Re-modelling an old house is stressful enough, what with trying to keep the builders on budget, keeping the neighbours happy and ensuring cars don’t park where you have reserved space for the skip. But the thing that increases the stress and frustration beyond all else is the planning process. Their sheer incompetence is one thing, but the complete lack of urgency on the Council’s part as they seem not to care or realise that time is money is infuriating. Waiting up to six months for planning approval for such standard work is sheer madness.
Last week the Government launched its initiative to overhaul the planning process, for example to allow property owners to extend their properties by up to 8 metres without planning permission and relaxing the need for developers to build affordable housing as part of their development.
On paper, the idea of overhauling planning at first glance looks appealing, but I would like us to pause and look at what may happen if the planning laws become too liberal.

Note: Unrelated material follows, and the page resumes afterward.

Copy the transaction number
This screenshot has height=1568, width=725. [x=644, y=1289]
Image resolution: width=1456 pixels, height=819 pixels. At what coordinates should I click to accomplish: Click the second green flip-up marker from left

We can see evidence of this ‘relaxation’ from previous generations. Many roads up and down Britain have been blighted by ugly brick cladding facias, or pebble dash, and don’t get me started on UPVC double glazed windows. All of which have contributed over the years to destroying the look of perfectly decent streets.
I think there are areas in planning that should be speeded up and perhaps what the Government should be looking at is a fast-track system for standard conversions like the loft or side return I mentioned before, and if Councils fail to pass those plans in an agreed period of time there could be a fine imposed.
But other more major developments need careful consideration as to their potential impact on the wider community. Near my farm in Devon, Tesco was given planning permission 10 years ago to build (and now extend) a massive supermarket on the outskirts of Launceston. This has been great success for Tesco, but this one development has destroyed the town centre. There are many examples of how our town centres are living (or should I say dying) examples of where planning has failed to look at the impact that granting such permission may have on the wider economic community.
I hope this Government understands that even though they are desperate to kick start the economy, they must not allow an ‘anything goes’ culture to develop. I fear that the new planning rules might create a situation that we will live to regret some years down the line. As far as I am concerned the worst decisions in life are usually made in desperation and I fear these new planning rules may be just so.